Publié le par Christine Burtin Lauthe

Ni client, ni complice

En 2005, résidente au Québec, je menais un travail sur la prostitution de rue dans le quartier Hochelaga-Maisonneuve. Cette enquête de terrain est devenu "le Rapport Burtin". C'est à cette occasion qu'Eve Lamont est venue me rencontrer et recueillir mes témoignages.

Avec un groupe de femmes et d'hommes, nous avons créé la Concertation des Luttes contre l'Exploitation Sexuelle - La CLES. Cette OSBL (Organisation sans but lucratif) s'est développée pour devenir l'organisme incontournable en matière de Droits des femmes, de prostitution, d'exploitation sexuelle, etc. au Québec et au Canada.

Aujourd'hui, la CLES relance sa campagne "Ni client, ni complice!" à laquelle je souscris totalement.

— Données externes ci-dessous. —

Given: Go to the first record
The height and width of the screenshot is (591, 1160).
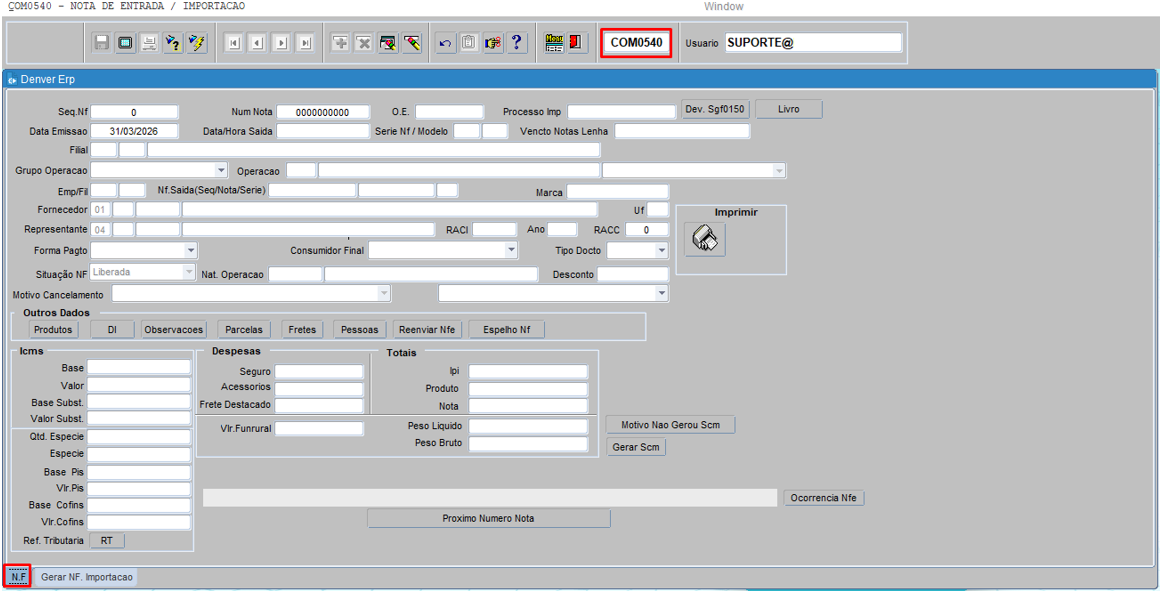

Je vous invite à participer à cette campagne et à inscrire www.lacles.org dans vos liens.

Montréal, le mercredi 29 avril 2015 – Dans la foulée de la sortie du documentaire Le commerce du sexe de la réalisatrice Ève Lamont, la CLES réactive sa campagne « Ni client, ni complice ! Refusons la banalisation de l’exploitation sexuelle ».

Cette campagne, d’abord lancée dans le cadre de la Journée internationale de non-prostitution, invite hommes et femmes à prendre position contre la banalisation croissante du phénomène social inégalitaire, raciste, sexiste et violent qu’est la prostitution en affirmant qu’ils et elles ne seront « Ni client, ni complice », une affirmation qu’il est possible de faire en partageant l’image de la campagne sur les réseaux sociaux avec le mot clic #NiClientNiComplice ainsi qu’en télé versant un témoignage ou un égo-portrait sur le Tumblr de la campagne.

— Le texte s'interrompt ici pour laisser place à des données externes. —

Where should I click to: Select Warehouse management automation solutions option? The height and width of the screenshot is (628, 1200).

Le film Le commerce du sexe, nouveau documentaire de la réalisatrice Ève Lamont (L’imposture), constitue une plongée percutante dans l’industrie du sexe tarifé et révèle l’envers du décor d’un nouvel esclavage des temps modernes. Nous sommes convaincues que le film saura sensibiliser le public et favoriser une prise de position contre la pratique inégalitaire qui est à la base de cette industrie, la prostitution.

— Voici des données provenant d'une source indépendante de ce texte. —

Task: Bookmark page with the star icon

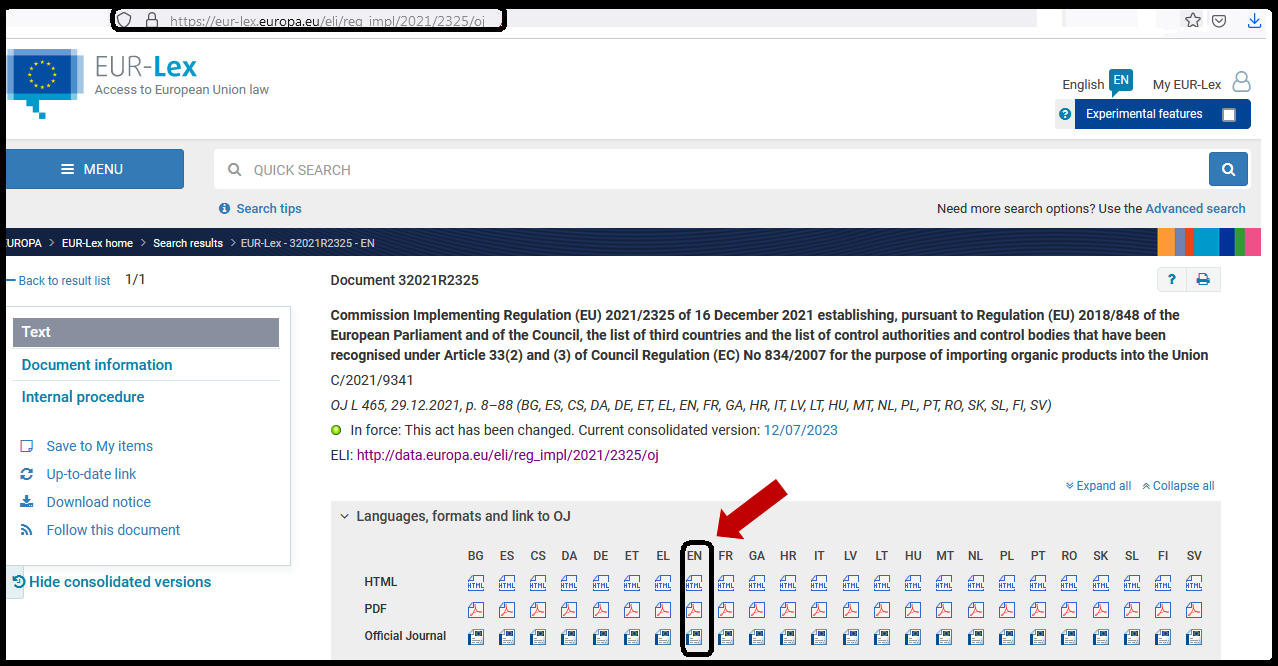Action: click(x=1192, y=20)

La CLES profitera de la première du film, à l’Excentris le 1er mai, pour installer un « photomaton » où les cinéphiles pourront être pris-e-s en photo avec le slogan de la campagne ou ses dérivés. Ces photos seront télé versées sur les réseaux sociaux afin de créer un mouvement. « En réalisant cette action toute simple on contre l’idée que l’exploitation sexuelle et la banalisation du commerce du sexe sont des éléments que l’on doit tolérer, affirme Diane Matte, organisatrice communautaire à la CLES. Par-delà les discours lénifiants entourant la prostitution, Ève Lamont a su, encore une fois, ramener à l’avant-scène le vrai discours qui la sous-tend. Nous souhaitons que de plus en plus d’hommes affirment qu’ils ne seront pas clients et que tous et toutes refusent d’être complices en se rangeant du côté des femmes et de l’égalité des sexes plutôt que du côté d’une industrie milliardaire qui profite de l’exploitation d’autrui. Nous savons que beaucoup de gens peuvent se rallier à cette affirmation, voici l’occasion de passer à l’action ».